Data records:
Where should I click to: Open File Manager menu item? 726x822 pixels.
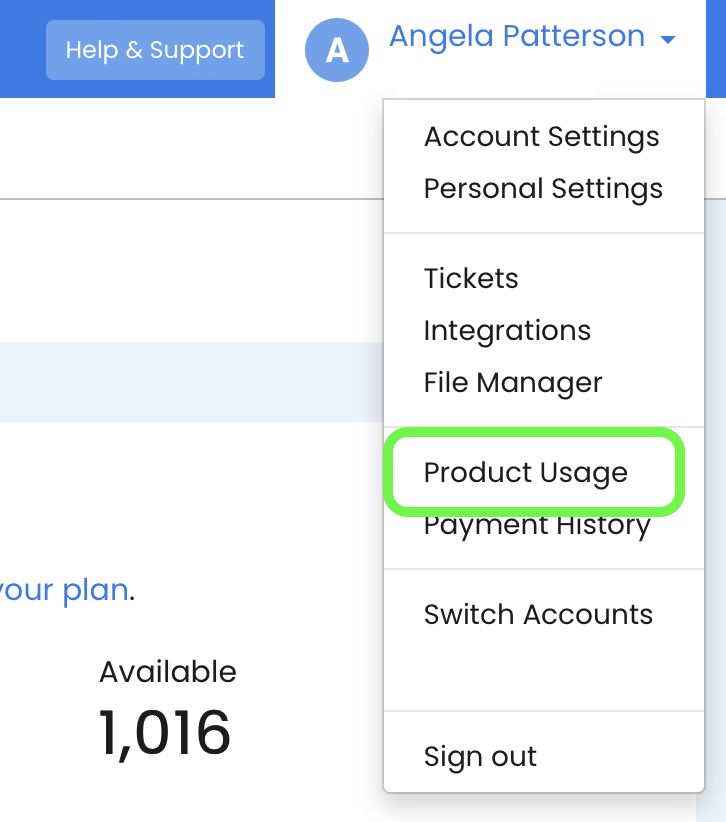pos(513,383)
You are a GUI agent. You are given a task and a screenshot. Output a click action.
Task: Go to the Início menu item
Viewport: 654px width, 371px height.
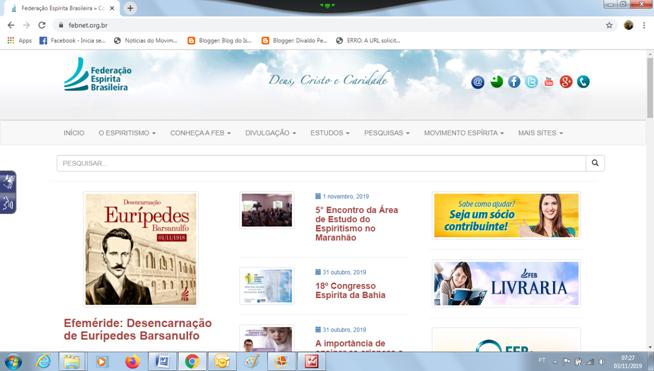point(74,133)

Work to be completed:
Leave out every picture and copy, exactly as written, the lines from the one with "Task: Go to the Início menu item" through the end of the records above.

Output for this task:
Task: Go to the Início menu item
Viewport: 654px width, 371px height.
point(74,133)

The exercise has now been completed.